## [Given text]
════════════════
Opinion
2022-02293 Ind. 174/16
04-06-2022
Janet E. Sabel, New York, NY (Steven R. Berko), for appellant. Melinda Katz, District Attorney, Kew Gardens, NY (Johnnette Traill and Christopher J. Blira-Koessler of counsel), for respondent.
Janet E. Sabel, New York, NY (Steven R. Berko), for appellant.
Melinda Katz, District Attorney, Kew Gardens, NY (Johnnette Traill and Christopher J. Blira-Koessler of counsel), for respondent.
BETSY BARROS, J.P. REINALDO E. RIVERA PAUL WOOTEN WILLIAM G. FORD, JJ.
DECISION & ORDER
Appeal by the defendant from a judgment of the Supreme Court, Queens County (Michael Aloise, J.), rendered December 6, 2018, convicting him of murder in the second degree and criminal possession of a weapon in the second degree, upon a jury verdict, and imposing sentence.
ORDERED that the judgment is affirmed.
════════════════
## [Stored records]

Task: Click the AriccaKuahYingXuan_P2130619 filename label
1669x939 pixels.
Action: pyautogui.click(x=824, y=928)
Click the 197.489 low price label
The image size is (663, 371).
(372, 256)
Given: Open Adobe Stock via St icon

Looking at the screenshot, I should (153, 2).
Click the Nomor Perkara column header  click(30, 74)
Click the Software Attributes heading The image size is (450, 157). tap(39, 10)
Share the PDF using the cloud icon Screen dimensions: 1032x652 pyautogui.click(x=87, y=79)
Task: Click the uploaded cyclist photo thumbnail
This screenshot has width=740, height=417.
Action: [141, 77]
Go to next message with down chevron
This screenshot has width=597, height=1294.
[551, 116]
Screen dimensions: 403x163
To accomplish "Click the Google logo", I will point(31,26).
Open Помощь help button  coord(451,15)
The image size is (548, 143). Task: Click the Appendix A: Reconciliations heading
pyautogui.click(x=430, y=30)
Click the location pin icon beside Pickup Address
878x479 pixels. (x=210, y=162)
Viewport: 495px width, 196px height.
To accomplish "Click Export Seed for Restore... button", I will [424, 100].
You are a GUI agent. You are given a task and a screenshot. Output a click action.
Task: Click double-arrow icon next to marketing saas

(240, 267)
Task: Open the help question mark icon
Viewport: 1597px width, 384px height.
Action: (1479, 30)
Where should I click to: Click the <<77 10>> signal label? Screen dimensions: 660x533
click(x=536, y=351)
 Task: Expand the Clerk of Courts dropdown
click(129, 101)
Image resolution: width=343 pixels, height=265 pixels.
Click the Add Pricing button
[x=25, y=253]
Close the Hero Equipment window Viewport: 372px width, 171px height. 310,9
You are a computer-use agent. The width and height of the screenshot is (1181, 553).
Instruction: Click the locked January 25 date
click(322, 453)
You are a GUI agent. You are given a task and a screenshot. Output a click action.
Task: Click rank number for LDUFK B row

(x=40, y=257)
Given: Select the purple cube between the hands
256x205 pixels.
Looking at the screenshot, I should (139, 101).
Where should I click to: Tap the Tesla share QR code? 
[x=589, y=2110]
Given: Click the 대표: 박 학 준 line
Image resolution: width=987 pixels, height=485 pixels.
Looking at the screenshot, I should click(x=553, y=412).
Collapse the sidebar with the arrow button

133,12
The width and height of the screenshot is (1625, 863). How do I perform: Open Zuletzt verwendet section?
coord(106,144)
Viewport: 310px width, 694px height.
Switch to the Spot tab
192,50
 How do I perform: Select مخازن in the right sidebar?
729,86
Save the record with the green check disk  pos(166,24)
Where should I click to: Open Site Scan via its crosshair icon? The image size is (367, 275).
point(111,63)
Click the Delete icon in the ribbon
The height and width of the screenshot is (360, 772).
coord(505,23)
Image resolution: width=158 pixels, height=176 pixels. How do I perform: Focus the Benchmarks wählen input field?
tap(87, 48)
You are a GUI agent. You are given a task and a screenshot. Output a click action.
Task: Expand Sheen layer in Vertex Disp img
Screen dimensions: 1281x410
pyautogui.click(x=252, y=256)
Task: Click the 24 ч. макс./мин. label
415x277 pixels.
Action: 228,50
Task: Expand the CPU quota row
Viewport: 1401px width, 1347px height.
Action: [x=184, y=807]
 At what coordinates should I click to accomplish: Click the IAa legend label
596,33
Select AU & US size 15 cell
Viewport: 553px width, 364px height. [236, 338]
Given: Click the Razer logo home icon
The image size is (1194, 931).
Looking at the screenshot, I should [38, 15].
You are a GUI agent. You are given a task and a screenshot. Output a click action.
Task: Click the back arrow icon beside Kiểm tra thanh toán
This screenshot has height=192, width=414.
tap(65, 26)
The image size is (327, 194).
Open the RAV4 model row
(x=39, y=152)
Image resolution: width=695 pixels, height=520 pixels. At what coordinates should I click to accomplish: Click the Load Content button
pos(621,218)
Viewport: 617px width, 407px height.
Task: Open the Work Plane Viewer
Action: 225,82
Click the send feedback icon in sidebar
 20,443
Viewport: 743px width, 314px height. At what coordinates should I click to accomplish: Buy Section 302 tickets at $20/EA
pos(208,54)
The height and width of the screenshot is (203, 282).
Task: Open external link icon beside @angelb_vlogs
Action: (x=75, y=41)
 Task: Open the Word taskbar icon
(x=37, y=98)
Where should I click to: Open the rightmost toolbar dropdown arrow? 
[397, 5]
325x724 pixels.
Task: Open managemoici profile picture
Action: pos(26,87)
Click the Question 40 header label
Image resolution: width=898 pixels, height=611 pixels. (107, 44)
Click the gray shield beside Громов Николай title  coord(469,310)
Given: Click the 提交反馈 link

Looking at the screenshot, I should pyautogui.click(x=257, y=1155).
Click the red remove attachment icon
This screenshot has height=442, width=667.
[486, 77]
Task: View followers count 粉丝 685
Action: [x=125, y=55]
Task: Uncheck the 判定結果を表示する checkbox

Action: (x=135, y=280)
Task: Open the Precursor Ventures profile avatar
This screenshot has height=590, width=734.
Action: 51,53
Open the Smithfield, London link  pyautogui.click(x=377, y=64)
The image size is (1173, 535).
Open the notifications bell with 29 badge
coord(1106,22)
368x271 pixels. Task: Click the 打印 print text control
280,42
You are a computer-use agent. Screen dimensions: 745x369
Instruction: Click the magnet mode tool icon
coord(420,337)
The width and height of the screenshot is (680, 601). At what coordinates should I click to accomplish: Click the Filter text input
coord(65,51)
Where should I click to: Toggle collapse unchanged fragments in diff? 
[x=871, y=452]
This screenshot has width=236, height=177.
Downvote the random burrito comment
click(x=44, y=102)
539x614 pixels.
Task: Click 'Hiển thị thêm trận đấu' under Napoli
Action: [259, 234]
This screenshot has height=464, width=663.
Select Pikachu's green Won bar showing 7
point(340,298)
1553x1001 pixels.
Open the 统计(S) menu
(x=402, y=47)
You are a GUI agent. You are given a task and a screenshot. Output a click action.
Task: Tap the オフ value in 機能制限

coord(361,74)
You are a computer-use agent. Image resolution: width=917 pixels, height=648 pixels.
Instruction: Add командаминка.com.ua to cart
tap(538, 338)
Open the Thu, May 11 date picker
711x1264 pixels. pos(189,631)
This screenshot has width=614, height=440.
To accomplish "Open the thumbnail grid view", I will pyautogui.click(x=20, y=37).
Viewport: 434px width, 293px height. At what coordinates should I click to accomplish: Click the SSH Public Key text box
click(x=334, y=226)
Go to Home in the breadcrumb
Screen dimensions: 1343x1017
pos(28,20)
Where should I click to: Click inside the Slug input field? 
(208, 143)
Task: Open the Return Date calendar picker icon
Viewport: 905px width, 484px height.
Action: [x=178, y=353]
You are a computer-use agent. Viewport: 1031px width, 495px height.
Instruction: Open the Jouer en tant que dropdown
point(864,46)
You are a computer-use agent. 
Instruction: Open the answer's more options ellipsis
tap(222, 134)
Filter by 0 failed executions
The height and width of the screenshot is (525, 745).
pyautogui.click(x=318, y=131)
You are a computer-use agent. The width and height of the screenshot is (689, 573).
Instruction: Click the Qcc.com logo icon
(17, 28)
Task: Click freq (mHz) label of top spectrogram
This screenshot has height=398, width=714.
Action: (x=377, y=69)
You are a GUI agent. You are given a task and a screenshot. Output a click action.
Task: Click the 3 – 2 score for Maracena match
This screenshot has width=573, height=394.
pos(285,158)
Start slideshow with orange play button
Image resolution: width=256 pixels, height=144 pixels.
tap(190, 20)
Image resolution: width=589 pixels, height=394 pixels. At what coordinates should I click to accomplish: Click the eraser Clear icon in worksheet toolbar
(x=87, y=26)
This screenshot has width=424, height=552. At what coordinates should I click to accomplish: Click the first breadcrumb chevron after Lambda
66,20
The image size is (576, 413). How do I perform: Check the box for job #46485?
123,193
════════════════
## [Exercise task 1]
Please repeat word for word the passage of the court decision that opens with the words containing "BETSY BARROS, J.P." and closes with "and imposing sentence.".
## [Exercise task 2]
Based on the court decision, mark each statement yes or no and quote the words that settle it: (a) the appeal was taken from a judgment of the Supreme Court, Queens County; (b) the defendant was convicted on a guilty plea; (c) the judgment was reversed.
## [Exercise task 3]
Carry the court decision on from its last sentence.

## [Exercise output 1]
BETSY BARROS, J.P. REINALDO E. RIVERA PAUL WOOTEN WILLIAM G. FORD, JJ.
DECISION & ORDER
Appeal by the defendant from a judgment of the Supreme Court, Queens County (Michael Aloise, J.), rendered December 6, 2018, convicting him of murder in the second degree and criminal possession of a weapon in the second degree, upon a jury verdict, and imposing sentence.

## [Exercise output 2]
(a) Yes: "Appeal by the defendant from a judgment of the Supreme Court, Queens County"
(b) No: "upon a jury verdict"
(c) No: "ORDERED that the judgment is affirmed."

## [Exercise output 3]
On December 26, 2015, at approximately 2:00 to 3:00 a.m., Donald Reed (hereinafter Donald), his sister, Shameek Reed (hereinafter Shameek), and Donald's girlfriend, Jenell Strickland, went to a business establishment in Queens called The Smoke Shop Lounge (hereinafter the smoke shop). The smoke shop was owned by Neon Osouna, whose cousin, the defendant, allegedly was the "doorman" or "bouncer" for the smoke shop. At approximately 5:00 to 6:00 a.m., Donald, Shameek, and Strickland left the smoke shop. Shortly thereafter, Osouna and an individual wearing a hooded sweatshirt shot Donald outside the smoke shop, resulting in Donald's death.
Shameek and Strickland identified the defendant to the police as the individual wearing the hooded sweatshirt in surveillance footage and in still photographs of the surveillance footage. Strickland testified at trial that she was familiar with the defendant's appearance from having seen him when she visited the smoke shop almost every weekend for approximately one year prior to the shooting, and from having smoked cigarettes with the defendant on several occasions during that period. Shameek also testified at trial that she was familiar with the defendant from having seen him on prior occasions and from smoking cigarettes with him, including shortly prior to the shooting.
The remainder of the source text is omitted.